Critically however, online learning that combines synchronous and asynchronous learning makes possible extensive benefits. For example, it provides opportunities to bring together HCPs of differing levels of experience and different parts of the health care system. The asynchronous components allow learners to be suitably prepared, with enough knowledge to enable their engagement with others in real-time. In the case of our course, this meant that therapy assistants for example could interact with clinical specialists over issues that affected everyone's practice and HCPs from large geographical areas could meet and learn together, across service and organization type. Although national and international conferences also enable such cross-country and organization meetings, their cost and the “time out” required in one go, can be a barrier to attendance. Furthermore, opportunities for purely PDoC focused events (or any other “minority” condition) can be limited in comparison to more prevalent neurologic conditions such as stroke and multiple sclerosis.

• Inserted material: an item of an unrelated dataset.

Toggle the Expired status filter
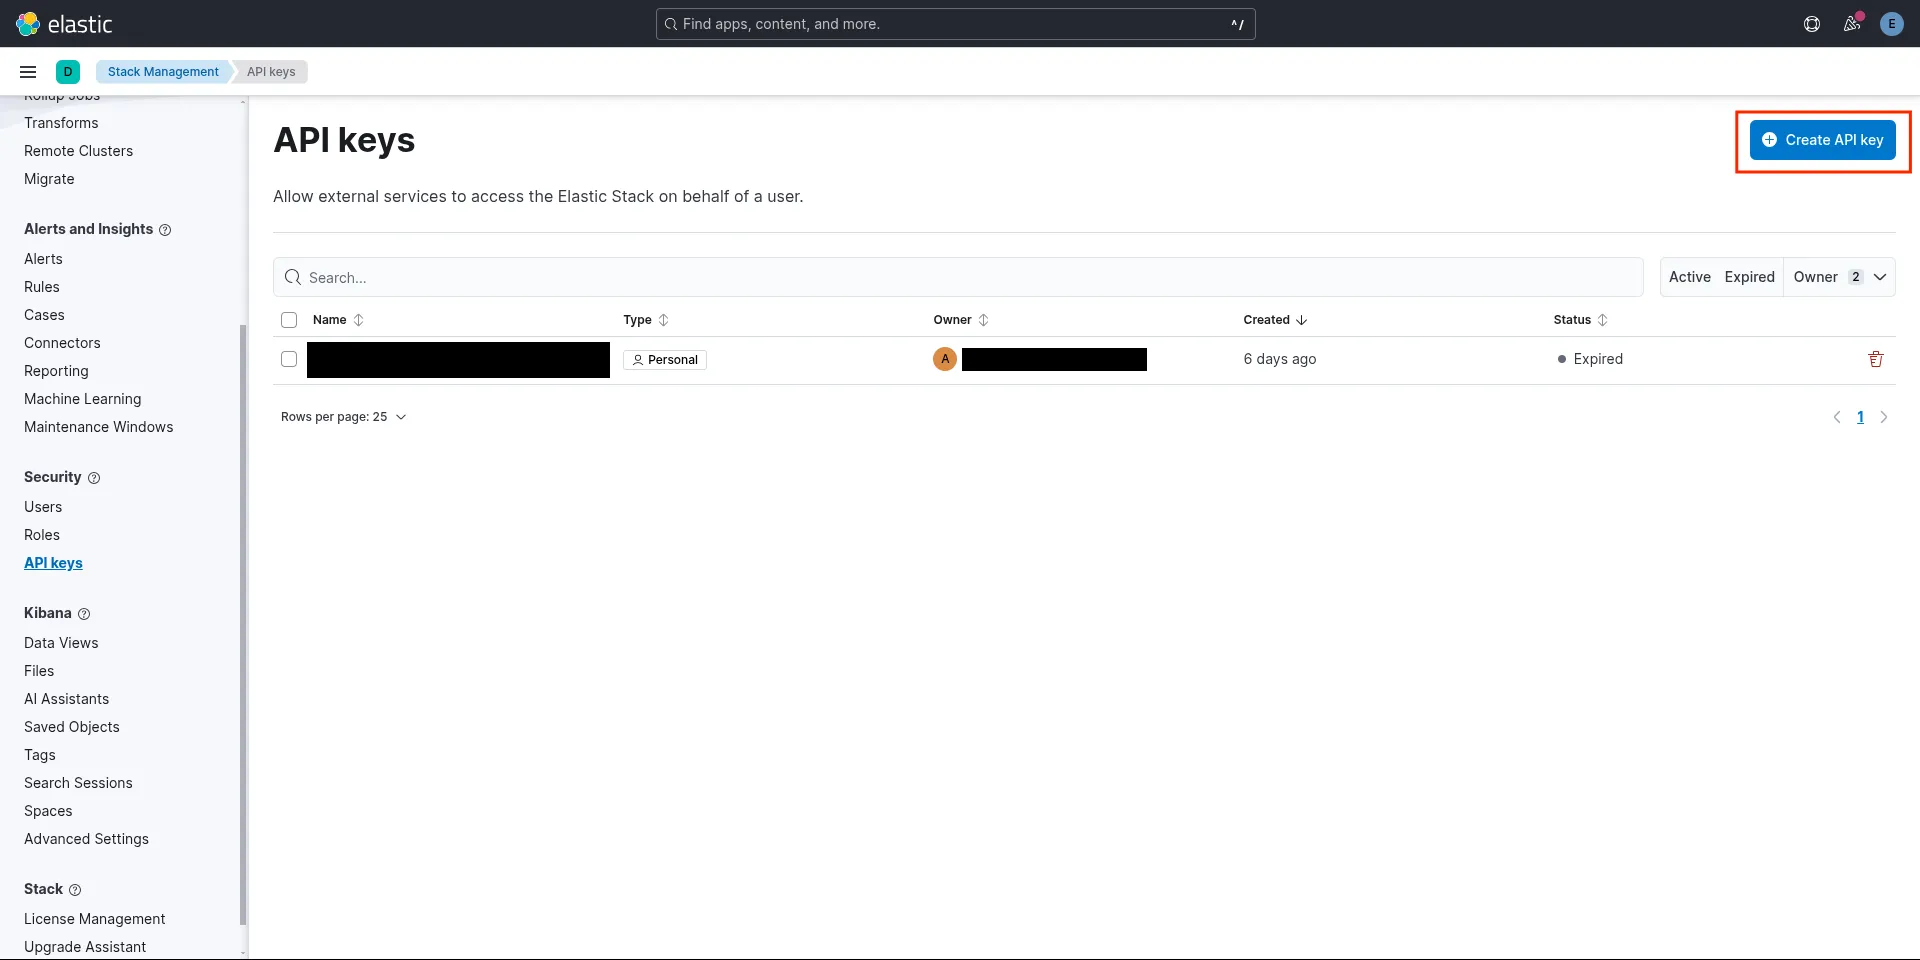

To conclude, providing quality-blended online learning for HCPs requires significant investment. However, the learning outcomes achieved and the opportunities it offers in engaging and bringing together diverse HCPs creates a pathway toward developing significant changes to clinical practice—which in turn, could improve the care and treatment of patients. Follow-up with our learners in future will explore the extent to which planned changes have been delivered and reported changes have been sustained and built upon. In the meantime, we have revised the initiative to respond to suggestions for improvements from our learners and are rerunning course(s) in 2023; we have also obtained funding to develop new education materials: immersive simulations of best interest meetings to refine dynamic skills in clinical and best interests decision-making.Lessons for Practice ■ Multimedia, online continuing professional development can provide an engaging learning experience to improve health care professionals' understanding of complex clinical conditions, communication with families, and best interests decision-making ■ Online continuing professional development may be particularly useful for learning about rarer conditions and addressing situations where expertise may be largely concentrated in specialist centers and connecting remotely can enhance cross region and country multidisciplinary contact. ■ To maximize learning in this format of continuing professional development, there is the need to invest in research led, high-quality interactive online materials alongside supporting technological access requirements and providing staff training time.